August Reflections


August light turns in by eight
and night comes early in the forest
lullabied
by crickets’ chorus,
shrilly sung crescendos
by a choir that no one sees.

A piece of poem.
Don’t know when I wrote it, but when ripened tomatoes start to sag on drying vines and shadows begin to lengthen in late afternoon, it floats through my mind, looking for a place to go.

Last week Danny, Scotty, Sara and Thomas and I went creeking. I’ve talked to many teacher groups about this creek. How on one frosty Easter morning I used my walking stick to roll one rock on top of another so I could tip toe across and not get my feet wet.

I asked my friend, is that fair? To move the rock like that? Maybe we should just play them as they lay. “I don’t know,” she answered, “if I were a rock, I wouldn’t want to stay in the same place for the rest of my life.”
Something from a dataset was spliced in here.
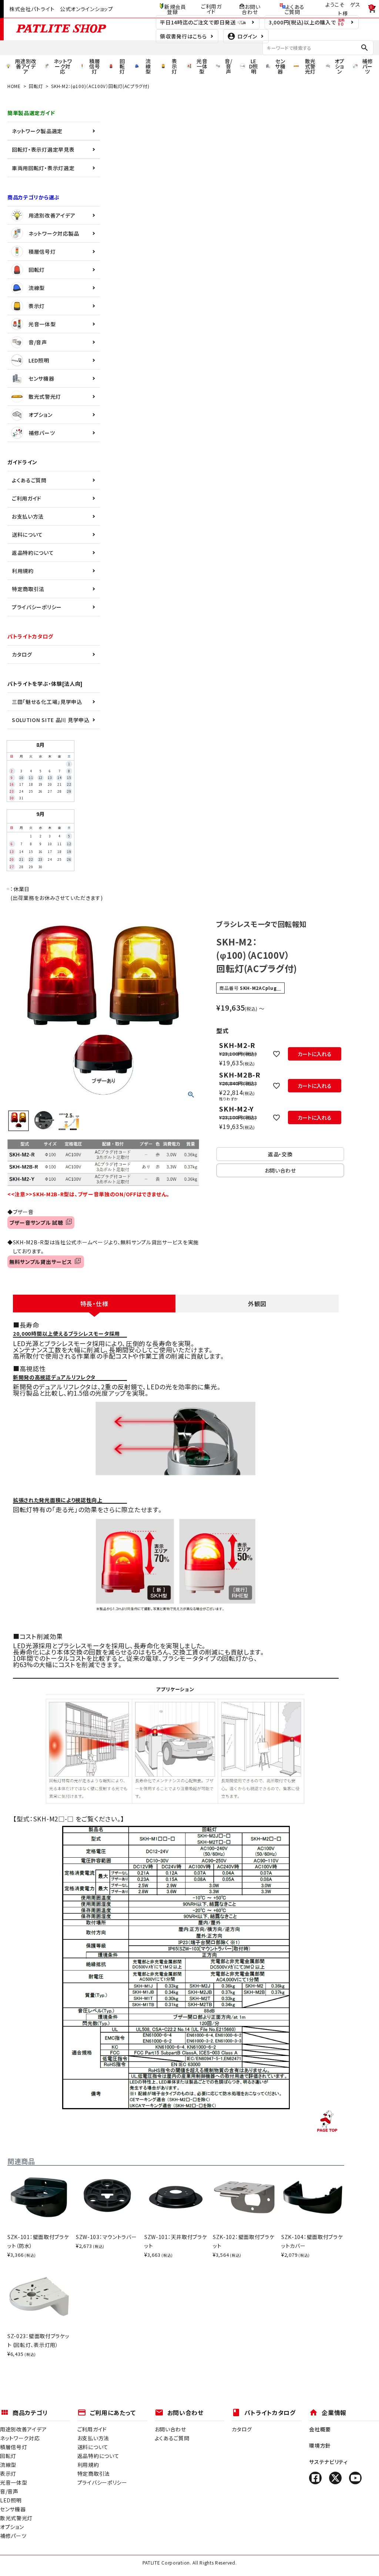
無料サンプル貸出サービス (42, 1261)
I went home and asked my daughter Kelly what she thought. Was it fair to move the rock? She reminded me that there were organisms living under that rock. Move the rock and you have disturbed the habitat. So I asked her football/golfer boyfriend (soon to be husband) Brian, and he said definitely, no. You move the rock, you take the sport out of it.

So, on this hot August day, no frost to be found, I visit the same creek with two of their sons, Dan and Thomas. We talk about whether to take the high road or the low road beside the creek. We confer with Scotty and Sara. And we all manage to round the bend and follow the creek with (mostly) dry feet, even though the mud DID try to suck the shoe off of Dan’s foot during one rock maneuver. Life, like the creek, is constantly moving on.

Back then I also asked my friend Sharon Draper in an email, what did she think about moving the rock and she quick shot back an answer, “Jackie Robinson moved a rock and everyone has been following in his footsteps ever after.”

Good answer. I asked other friends. I asked Father Ned, who answered, “We are co-creators in this universe, move the rock.” That turned out to be my favorite answer. We are co-creators. And while it is up to each of us to make our own way, It sure helps to have friends and family to talk over the possibilities.

About which rocks can be moved and which we need to climb over.

A few weeks ago a teacher from TN wrote and asked me for the poem about the creek. Like the August poem, it is just a little piece of poem. Never fully developed. Just a little story, a memory to savor like the tongue-burst of backyard, sun-ripened tomatoes.